▶ [Exercise requirements]: Please turn everything in the material from the line containing "880x552 pixels." down to the line containing "tap(248, 326)", both included, into a Markdown table with the columns Number and Text, skipping blank lines.

▶ [Entries provided]:
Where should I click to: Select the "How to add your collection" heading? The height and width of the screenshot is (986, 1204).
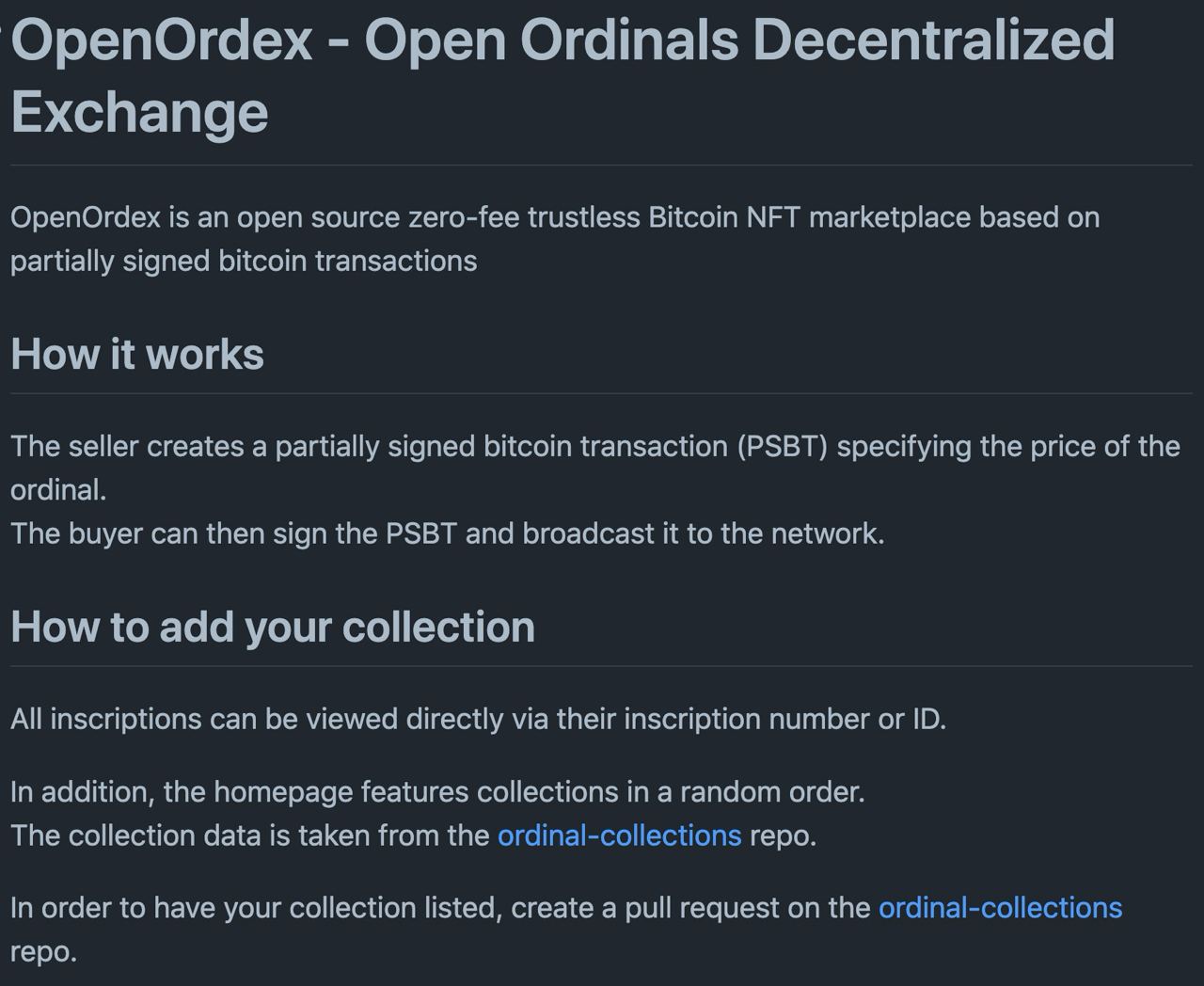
--
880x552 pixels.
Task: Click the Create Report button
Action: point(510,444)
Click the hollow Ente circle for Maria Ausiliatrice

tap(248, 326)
---
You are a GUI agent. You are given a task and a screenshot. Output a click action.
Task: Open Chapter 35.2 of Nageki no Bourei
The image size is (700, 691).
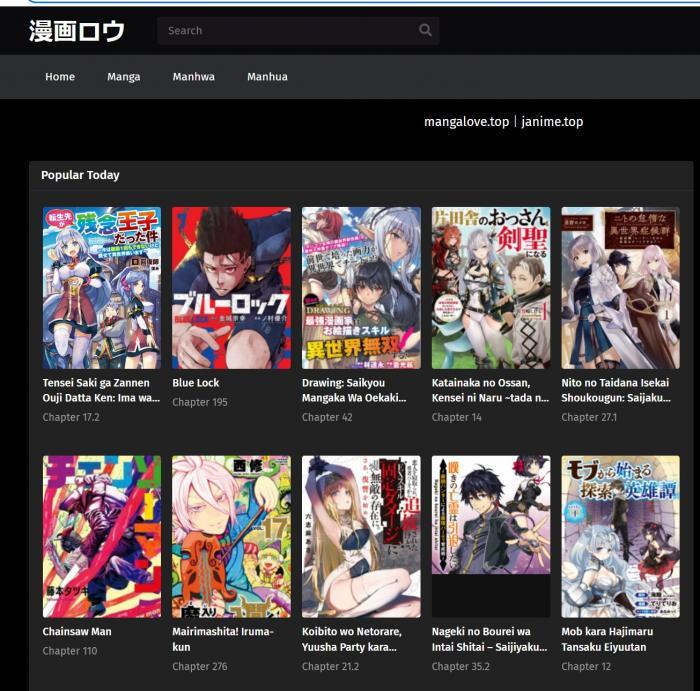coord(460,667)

▶ [Completed task]:
| Number | Text |
|---|---|
| 1 | 880x552 pixels. |
| 2 | Task: Click the Create Report button |
| 3 | Action: point(510,444) |
| 4 | Click the hollow Ente circle for Maria Ausiliatrice |
| 5 | tap(248, 326) |